The code changes looked sensible.

> diff --git a/t/t4209-log-pickaxe.sh b/t/t4209-log-pickaxe.sh
> index 844df760f7..5c3e2a16b2 100755
> --- a/t/t4209-log-pickaxe.sh
> +++ b/t/t4209-log-pickaxe.sh
> @@ -106,4 +106,44 @@ test_expect_success 'log -S --no-textconv (missing textconv tool)' '
>  	rm .gitattributes
>  '
>  
> +test_expect_success 'log -G ignores binary files' '
> +	git checkout --orphan orphan1 &&
> +	printf "a\0a" >data.bin &&
> +	git add data.bin &&
> +	git commit -m "message" &&
> +	git log -Ga >result &&
> +	test_must_be_empty result
> +'

As this is the first mention of data.bin, this is adding a new file
data.bin that has two 'a' but is a binary file.  And that is the
only commit in the history leading to orphan1.

The fact that "log -Ga" won't find any means it missed the creation
event, because the blob is binary.  Good.
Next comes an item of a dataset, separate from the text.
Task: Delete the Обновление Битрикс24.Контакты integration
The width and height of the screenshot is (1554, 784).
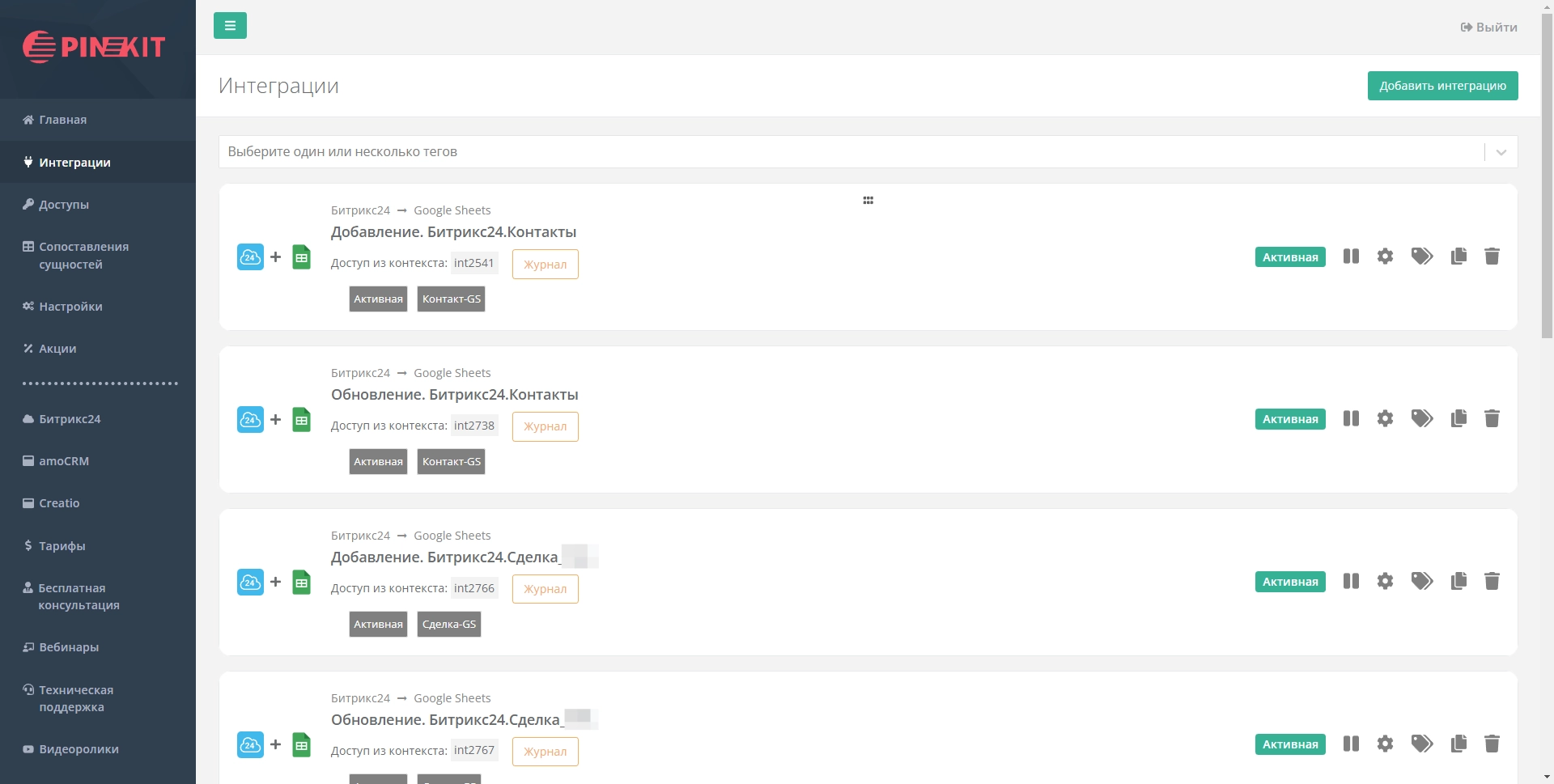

> +test_expect_success 'log -G looks into binary files with -a' '
> +	git checkout --orphan orphan2 &&
> +	printf "a\0a" >data.bin &&
> +	git add data.bin &&
> +	git commit -m "message" &&

This starts from the state left by the previous test piece, i.e. we
have a binary data.bin file with two 'a' in it.  We pretend to
modify and add, but these two steps are no-op if the previous
succeeded, but even if the previous step failed, we get what we want
in the data.bin file.  And then we make an initial commit the same
way.

> +	git log -a -Ga >actual &&
> +	git log >expected &&

And we ran the same test but this time with "-a" to tell Git that
binary-ness should not matter.  It will find the sole commit.  Good.
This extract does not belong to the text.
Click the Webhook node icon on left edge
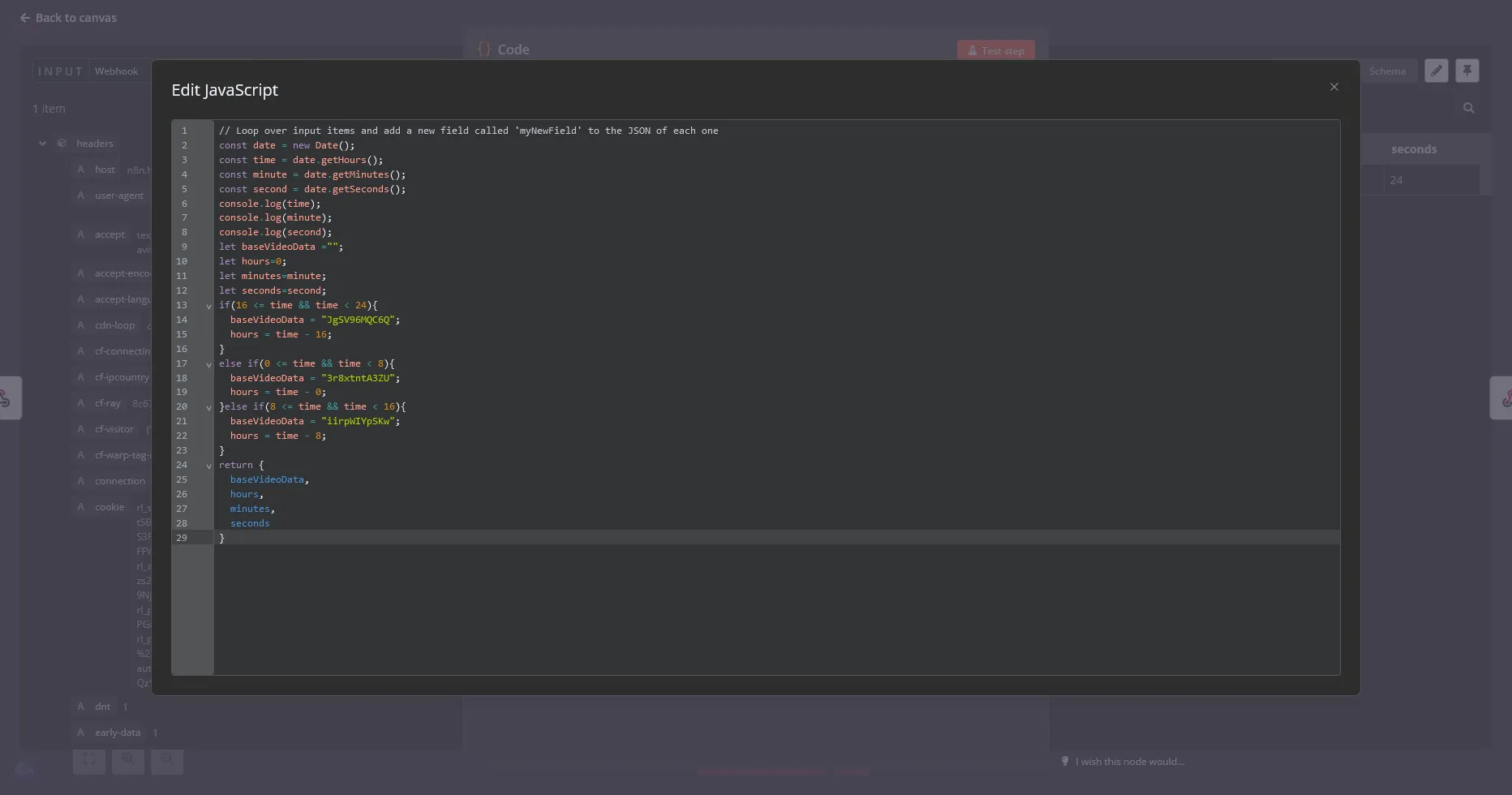Screen dimensions: 1512x795 6,398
> +	test_cmp actual expected
> +'
> +
> +test_expect_success 'log -G looks into binary files with textconv filter' '
> +	git checkout --orphan orphan3 &&
> +	echo "* diff=bin" > .gitattributes &&

s/> />/; (will locally munge--this alone is no reason to reroll).

> +	printf "a\0a" >data.bin &&
> +	git add data.bin &&
> +	git commit -m "message" &&
> +	git -c diff.bin.textconv=cat log -Ga >actual &&

This exposes a slight iffy-ness in the design.  The textconv filter
used here does not strip the "binary-ness" from the payload, but it
is enough to tell the machinery that -G should look into the
difference.  Is that really desirable, though?

IOW, if this weren't the initial commit (which is handled by the
codepath to special-case creation and deletion in diff_grep()
function), would "log -Ga" show it without "-a"?  Should it?

I think this test piece (and probably the previous ones for "-a" vs
"no -a" without textconv, as well) should be using a history with
three commits, where

    - the root commit introduces "a\0a" to data.bin (creation event)

    - the second commit adds another instance of "a\0a" to data.bin
      (forces comparison)

    - the third commit removes data.bin (deletion event)

and make sure that the three are treated identically.  If "log -Ga"
finds one (with the combination of other conditions like use of
textconv or -a option), it should find all three, and vice versa.

> +	git log >expected &&
> +	test_cmp actual expected
> +'
> +
> +test_expect_success 'log -S looks into binary files' '
> +	git checkout --orphan orphan4 &&
> +	printf "a\0a" >data.bin &&
> +	git add data.bin &&
> +	git commit -m "message" &&
> +	git log -Sa >actual &&
> +	git log >expected &&
> +	test_cmp actual expected
> +'

Likewise.  This would also benefit from a three-commit history.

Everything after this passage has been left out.